Quando vejo o que estou vendo neste exato momento, me ponho a pensar: se os indivíduos não gostassem tanto de imitar uns aos outros, suas vidas poderiam, no mínimo ser um pouco mais confortáveis. É que são seis horas da tarde e estou sendo testemunha de um congestionamento de tráfego de veículos que se estende por mais ou menos três quilômetros. Isto em termos de desperdício material é muito pouco se comparado ao desgaste emocional das pessoas. "Ora", diriam alguns, "qual seria a solução a fim de se evitar tal estorvo?" Muito simples: cortar a fabricação de veículos pela metade. "Mas isto só iria aumentar o índice de desemprego, a violência urbana; seria o caos generalizado". Então por que não se cortar a fabricação de gente pela metade?
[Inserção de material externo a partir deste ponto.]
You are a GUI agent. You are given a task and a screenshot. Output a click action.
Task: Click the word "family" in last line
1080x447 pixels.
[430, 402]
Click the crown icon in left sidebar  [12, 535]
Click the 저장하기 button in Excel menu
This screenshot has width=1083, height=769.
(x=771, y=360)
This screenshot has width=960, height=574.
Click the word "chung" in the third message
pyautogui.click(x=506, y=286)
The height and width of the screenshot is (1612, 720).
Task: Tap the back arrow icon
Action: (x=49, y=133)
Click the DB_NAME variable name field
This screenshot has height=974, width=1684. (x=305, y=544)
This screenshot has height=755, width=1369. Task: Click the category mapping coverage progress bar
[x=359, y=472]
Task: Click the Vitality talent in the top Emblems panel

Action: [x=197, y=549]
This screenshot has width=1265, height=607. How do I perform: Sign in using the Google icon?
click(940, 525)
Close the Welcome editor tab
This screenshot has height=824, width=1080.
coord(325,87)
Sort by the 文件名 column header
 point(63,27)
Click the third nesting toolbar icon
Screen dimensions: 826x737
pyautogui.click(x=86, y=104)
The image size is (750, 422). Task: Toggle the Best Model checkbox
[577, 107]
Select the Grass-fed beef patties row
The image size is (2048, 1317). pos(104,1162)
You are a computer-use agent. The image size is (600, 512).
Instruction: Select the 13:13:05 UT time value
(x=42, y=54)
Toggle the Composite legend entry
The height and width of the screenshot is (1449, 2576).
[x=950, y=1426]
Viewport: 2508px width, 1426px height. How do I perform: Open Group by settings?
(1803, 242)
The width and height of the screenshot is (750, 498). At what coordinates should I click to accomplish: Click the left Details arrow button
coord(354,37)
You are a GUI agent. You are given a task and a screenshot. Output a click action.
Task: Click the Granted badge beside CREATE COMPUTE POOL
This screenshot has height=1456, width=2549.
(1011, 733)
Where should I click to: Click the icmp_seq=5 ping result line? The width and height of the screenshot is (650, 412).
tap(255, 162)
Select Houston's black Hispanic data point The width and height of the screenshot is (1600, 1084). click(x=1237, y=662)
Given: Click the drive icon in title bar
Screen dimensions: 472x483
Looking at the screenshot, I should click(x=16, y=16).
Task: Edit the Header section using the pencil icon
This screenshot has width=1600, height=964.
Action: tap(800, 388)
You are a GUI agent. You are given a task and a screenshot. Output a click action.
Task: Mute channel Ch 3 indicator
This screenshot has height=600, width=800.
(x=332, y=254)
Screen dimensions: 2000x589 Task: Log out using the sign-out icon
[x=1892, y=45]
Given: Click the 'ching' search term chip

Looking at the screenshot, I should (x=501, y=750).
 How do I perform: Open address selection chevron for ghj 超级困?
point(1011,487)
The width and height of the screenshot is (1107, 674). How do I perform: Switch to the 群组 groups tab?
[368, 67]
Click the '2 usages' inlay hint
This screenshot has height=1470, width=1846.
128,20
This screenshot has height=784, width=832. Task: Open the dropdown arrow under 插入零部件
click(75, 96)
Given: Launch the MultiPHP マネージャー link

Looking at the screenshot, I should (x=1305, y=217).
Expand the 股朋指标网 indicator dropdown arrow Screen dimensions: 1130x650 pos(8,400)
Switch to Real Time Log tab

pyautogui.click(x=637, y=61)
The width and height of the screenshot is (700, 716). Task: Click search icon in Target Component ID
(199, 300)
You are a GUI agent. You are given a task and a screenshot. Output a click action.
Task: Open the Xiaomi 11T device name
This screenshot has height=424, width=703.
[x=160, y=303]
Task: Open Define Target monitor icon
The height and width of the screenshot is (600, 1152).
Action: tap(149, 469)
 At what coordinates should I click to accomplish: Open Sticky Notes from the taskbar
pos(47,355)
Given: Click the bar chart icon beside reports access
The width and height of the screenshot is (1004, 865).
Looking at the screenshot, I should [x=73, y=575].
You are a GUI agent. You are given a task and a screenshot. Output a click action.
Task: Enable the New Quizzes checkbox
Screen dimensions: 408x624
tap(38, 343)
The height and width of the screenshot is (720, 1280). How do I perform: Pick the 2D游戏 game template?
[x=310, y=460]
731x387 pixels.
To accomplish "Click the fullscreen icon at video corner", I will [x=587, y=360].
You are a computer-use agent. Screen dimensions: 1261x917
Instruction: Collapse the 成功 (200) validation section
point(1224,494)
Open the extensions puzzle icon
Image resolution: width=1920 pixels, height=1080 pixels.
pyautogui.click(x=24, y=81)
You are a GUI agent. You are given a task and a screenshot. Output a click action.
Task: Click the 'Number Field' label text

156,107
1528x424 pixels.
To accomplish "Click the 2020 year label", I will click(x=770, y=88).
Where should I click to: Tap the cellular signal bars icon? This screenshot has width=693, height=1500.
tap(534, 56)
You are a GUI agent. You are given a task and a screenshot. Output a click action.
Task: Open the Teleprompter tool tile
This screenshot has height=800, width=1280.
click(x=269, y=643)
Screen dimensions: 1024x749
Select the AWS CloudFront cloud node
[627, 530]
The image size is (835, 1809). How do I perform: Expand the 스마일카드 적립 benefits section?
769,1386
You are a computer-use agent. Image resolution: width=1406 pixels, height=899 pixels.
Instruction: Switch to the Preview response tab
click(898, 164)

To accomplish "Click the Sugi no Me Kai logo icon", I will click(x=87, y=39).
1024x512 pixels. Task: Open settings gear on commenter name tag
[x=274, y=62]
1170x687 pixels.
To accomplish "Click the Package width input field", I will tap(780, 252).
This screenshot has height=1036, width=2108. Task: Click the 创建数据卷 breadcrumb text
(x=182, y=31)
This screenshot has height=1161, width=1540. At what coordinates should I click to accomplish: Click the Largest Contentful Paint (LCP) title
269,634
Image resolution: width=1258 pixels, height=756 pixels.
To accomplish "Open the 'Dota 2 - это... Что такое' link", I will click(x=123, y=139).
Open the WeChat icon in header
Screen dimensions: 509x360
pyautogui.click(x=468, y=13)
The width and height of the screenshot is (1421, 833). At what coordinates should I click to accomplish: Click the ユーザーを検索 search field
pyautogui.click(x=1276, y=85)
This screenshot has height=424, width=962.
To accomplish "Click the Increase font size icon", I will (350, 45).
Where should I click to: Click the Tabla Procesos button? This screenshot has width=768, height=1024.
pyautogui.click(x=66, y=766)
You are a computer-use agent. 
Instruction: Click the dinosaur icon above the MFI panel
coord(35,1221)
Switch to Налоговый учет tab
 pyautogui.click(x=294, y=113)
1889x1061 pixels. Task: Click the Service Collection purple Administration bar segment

Outra solução menos radical e talvez mais sensata seria diferenciar os horários das atividades comerciais, industriais, oficiais, religiosas, liberais, aquisitivas e ociosas (como não existe atividade ociosa? Existe sim; e numa intensidade de causar espanto). Por que esses expedientes deveriam começar e terminar coincidentemente nos mesmos horários? Por que todo mundo tem de imitar todo mundo? Por que o comércio e as igrejas, por exemplo, têm, obrigatoriamente, de funcionar ao mesmo tempo? "Ora", retrucariam os recalcitrantes, "aí sim, o desperdício e os engarrafamentos seriam muito mais freqüentes, pois as pessoas deveriam se deslocar para os mesmo lugares, várias vezes ao dia".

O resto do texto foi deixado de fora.